WORK TO BE COMPLETED:
Scan the entries below and return each line that contains "Toggle".

[Saved data entries]
..........

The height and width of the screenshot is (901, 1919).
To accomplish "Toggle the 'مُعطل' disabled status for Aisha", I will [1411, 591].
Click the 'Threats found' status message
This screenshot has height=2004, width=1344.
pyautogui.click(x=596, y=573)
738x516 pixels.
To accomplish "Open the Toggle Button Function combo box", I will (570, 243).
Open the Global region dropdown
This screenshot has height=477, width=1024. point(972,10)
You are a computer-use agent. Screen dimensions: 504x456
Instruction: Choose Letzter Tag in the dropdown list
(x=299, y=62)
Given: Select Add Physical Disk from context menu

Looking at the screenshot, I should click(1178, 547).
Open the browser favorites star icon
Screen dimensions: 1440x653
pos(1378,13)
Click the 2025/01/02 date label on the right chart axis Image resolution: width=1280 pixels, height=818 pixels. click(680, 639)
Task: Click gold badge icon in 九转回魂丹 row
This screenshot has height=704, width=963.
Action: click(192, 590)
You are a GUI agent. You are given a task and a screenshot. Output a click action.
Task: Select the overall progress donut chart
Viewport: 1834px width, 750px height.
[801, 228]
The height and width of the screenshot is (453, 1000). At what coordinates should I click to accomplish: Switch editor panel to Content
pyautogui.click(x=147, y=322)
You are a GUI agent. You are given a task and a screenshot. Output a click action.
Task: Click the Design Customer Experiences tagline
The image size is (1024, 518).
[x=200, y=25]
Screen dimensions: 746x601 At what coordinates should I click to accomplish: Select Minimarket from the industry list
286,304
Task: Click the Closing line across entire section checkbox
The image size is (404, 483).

..........

ANSWER SPACE:
To accomplish "Toggle the 'مُعطل' disabled status for Aisha", I will [1411, 591].
To accomplish "Open the Toggle Button Function combo box", I will (570, 243).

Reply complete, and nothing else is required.